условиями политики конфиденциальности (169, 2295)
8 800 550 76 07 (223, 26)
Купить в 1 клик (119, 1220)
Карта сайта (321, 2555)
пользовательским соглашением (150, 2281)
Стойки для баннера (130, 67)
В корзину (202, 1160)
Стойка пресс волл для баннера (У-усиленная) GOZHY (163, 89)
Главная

ACTIVITY
Exactly reproduce the entries in their entirety.

RESPONSE TO THIS TASK
условиями политики конфиденциальности (169, 2295)
8 800 550 76 07 (223, 26)
Купить в 1 клик (119, 1220)
Карта сайта (321, 2555)
пользовательским соглашением (150, 2281)
Стойки для баннера (130, 67)
В корзину (202, 1160)
Стойка пресс волл для баннера (У-усиленная) GOZHY (163, 89)
Главная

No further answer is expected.